But even more than the dynamic duo, the film is about 1960s Hollywood at the end of an era. As one who lived in Southern California at the time the film is set, I can attest that Tarantino’s attention to period detail is astounding. Uniting all the characters is the ubiquitous sound of 93 KHJ, the AM radio top-forty (or “Boss 30”) station that permeates the soundscape as does Wolfman Jack in another homage to a bygone era, American Graffiti. Tarantino is a master of the period soundtrack, which alone is worth the price of admission. The film doesn’t wallow in nostalgia but Tarantino lets Robert Richardson’s slightly over-exposed sun-drenched cinematography do all the talking, especially as it highlights Margot Robbie, cast as the ill-fated ingenue whose sunny sweetness represents Paradise Lost. 

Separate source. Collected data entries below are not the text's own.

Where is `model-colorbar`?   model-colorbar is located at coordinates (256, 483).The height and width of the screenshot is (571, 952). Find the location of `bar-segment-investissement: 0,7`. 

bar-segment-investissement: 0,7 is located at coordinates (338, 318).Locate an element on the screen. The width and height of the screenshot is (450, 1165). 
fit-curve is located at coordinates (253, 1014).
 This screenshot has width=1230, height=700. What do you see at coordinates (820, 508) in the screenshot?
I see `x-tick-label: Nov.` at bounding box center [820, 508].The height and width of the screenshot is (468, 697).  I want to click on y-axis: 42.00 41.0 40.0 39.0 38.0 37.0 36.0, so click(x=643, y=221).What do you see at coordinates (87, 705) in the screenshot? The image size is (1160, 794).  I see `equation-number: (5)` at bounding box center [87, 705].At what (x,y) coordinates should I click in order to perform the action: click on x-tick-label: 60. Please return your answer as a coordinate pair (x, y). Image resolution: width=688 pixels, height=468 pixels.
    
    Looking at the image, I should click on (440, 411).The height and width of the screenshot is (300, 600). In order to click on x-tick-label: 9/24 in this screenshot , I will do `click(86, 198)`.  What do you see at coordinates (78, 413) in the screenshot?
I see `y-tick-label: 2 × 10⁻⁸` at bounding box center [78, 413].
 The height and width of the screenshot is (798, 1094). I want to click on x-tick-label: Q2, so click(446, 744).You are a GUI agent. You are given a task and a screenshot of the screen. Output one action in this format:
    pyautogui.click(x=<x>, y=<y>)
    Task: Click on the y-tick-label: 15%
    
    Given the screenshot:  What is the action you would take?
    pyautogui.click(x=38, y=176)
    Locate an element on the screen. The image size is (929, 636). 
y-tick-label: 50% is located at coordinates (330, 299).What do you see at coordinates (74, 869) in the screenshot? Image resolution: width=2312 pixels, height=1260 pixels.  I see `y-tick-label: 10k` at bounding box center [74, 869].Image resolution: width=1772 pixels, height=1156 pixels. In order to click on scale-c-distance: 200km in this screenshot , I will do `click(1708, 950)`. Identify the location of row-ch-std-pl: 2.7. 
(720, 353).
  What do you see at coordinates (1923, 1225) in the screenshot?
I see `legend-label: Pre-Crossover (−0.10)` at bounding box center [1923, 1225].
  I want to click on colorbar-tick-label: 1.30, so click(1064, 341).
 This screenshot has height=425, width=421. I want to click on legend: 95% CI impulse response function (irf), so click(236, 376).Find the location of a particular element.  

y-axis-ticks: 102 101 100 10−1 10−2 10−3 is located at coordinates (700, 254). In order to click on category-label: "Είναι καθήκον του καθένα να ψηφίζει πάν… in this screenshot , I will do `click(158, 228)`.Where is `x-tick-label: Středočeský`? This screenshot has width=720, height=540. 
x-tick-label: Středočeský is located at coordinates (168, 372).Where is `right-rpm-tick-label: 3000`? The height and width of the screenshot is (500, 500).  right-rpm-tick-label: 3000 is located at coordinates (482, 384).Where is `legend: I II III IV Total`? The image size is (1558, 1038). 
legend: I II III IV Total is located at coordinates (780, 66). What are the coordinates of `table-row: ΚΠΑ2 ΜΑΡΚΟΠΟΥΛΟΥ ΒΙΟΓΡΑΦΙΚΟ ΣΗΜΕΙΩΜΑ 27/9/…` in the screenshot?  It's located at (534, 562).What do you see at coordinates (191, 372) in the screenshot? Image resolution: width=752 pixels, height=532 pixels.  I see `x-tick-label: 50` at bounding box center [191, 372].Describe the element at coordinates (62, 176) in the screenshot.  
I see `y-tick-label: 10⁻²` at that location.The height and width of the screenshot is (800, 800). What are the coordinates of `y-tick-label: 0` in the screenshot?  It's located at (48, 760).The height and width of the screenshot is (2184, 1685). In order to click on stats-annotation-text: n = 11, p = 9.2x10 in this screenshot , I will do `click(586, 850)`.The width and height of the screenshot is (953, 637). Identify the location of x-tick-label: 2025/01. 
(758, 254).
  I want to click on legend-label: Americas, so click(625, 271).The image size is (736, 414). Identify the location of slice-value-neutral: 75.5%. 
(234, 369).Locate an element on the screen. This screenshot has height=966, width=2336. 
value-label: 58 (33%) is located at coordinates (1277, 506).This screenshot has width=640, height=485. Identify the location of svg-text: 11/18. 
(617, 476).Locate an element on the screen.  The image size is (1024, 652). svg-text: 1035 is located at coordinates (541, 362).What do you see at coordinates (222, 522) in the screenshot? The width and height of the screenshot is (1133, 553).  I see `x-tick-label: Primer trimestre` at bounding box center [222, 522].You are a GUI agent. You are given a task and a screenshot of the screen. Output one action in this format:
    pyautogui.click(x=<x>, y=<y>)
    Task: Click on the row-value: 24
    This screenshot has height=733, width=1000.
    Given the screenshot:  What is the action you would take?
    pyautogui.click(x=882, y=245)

The film ambles its way to its grisly conclusion – which might be too gory for mass audiences. Tarantino clearly enjoys the journey, but tighter editing of this 160-minute behemoth would move the story along at a more 21st century pace. Nevertheless, Once Upon a Time… in Hollywood is a delight for the eyes and ears, and is Tarantino’s most fully realized film since 2003’s Kill Bill, Vol. 1.

Once Upon a Time… in Hollywood is rated R for violence, language, and sexual content. 3.5 stars out of 4.0.